One striker was dressed as Uncle Sam and carried a sign saying: “Dump the Trump, 2020.” And under that promoted “2020, the musical.”
Next to the picket line was a huge inflatable corporate “fat cat,” with one paw squeezing a worker by the throat and the other clutching a bag of money.
A banner under it read: “Shame on General Motors”
For those hoping to get fired up by Sanders, they were not disappointed. Speaking on the back of a pickup truck parked in the median, Sanders gave a rousing, 10-minute speech supporting the workers and admonishing General Motors.
Sanders, looking trim and full of energy, with his hair tousled by a brisk wind, thanked the strikers for “standing up to corporate greed.
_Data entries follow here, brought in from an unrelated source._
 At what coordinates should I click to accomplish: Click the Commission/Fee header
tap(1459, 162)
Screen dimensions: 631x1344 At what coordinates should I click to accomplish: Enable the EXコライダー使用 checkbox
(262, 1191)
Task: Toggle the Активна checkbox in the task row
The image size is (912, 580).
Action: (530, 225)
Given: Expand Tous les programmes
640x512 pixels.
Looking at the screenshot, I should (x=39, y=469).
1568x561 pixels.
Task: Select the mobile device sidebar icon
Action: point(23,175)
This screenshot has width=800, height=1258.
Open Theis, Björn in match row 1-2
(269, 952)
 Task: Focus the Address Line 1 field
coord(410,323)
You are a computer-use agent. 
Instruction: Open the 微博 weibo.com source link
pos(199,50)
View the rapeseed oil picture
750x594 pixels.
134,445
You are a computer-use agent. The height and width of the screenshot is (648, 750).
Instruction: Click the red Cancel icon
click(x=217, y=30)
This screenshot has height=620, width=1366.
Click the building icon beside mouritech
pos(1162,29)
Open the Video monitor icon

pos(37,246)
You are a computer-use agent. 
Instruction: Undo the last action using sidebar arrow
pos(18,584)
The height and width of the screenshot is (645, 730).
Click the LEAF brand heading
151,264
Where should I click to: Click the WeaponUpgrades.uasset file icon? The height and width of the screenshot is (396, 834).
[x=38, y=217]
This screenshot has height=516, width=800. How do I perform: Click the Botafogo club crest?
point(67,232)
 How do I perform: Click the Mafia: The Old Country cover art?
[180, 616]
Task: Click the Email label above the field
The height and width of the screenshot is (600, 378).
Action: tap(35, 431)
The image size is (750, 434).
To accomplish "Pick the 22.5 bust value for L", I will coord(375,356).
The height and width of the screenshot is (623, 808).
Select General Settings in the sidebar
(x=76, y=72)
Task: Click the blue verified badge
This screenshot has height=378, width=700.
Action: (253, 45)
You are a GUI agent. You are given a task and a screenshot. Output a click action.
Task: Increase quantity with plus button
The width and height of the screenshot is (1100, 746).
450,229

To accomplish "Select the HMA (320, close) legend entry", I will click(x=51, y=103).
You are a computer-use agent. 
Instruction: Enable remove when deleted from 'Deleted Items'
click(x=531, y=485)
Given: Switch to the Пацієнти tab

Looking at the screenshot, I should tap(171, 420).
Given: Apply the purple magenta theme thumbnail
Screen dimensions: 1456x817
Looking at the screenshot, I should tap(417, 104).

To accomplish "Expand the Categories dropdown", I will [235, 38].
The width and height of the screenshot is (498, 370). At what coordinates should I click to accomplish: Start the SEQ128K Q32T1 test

Working people of this country just want justice.”
He noted that GM took a $50 billion bailout when the auto industry almost tanked in 2008, thanks to American taxpayers.
In return, he implied, GM turned greedy, giving its current CEO a $22 million a year salary while cutting off health insurance for the strikers.
“The workers here are saying: Enough is enough.”
He warned that if he is president, General Motors better not count on lucrative federal contracts if it continues to mistreat workers.
“If General Motors thinks, that after they treat their workers like crap, that they’ll go to Washington and get huge federal contracts, they’ve got another thing coming to them,” he said.
“We want companies in this country to be decent corporate citizens, and to treat their workers with respect and dignity.
He gave the strikers, hope, too.

Workers across the country, he said, “are looking at your courage and pride and your standing up for justice. … What we’re saying to the one percent is, you cannot have it all.”
The economy, he added, must be fair to all, “not just billionaires.”
There to show his support for the workers and Sanders was Frank Woodman of Hamtramck.
Woodman, 54, is a musician and a registered nurse. He said the nurses at his hospital are not unionized.
“Bernie has been fighting the good fight for a very long time, and we hope 2020 is his time!” Woodman told The Review.
Although only a small portion of the Poletown plant is located in Hamtramck, there is a lot at stake for the city.
GM previously announced it was shutting down the plant this January. If that were to happen, the city would lose $800,000 a year from a special deal with GM. The company makes that payment in lieu of paying property taxes.

That loss of revenue would be financially devastating to the city, and could tailspin the city into a third budget crisis. Two other financial crises over the last 20 years caused the state to step in each time and appoint an emergency manager to take over management of the city.
GM is now offering to keep the plant open, as one of its contract terms with the UAW. As of this week, there was no sign that the two sides were any closer to a new employment contract, however.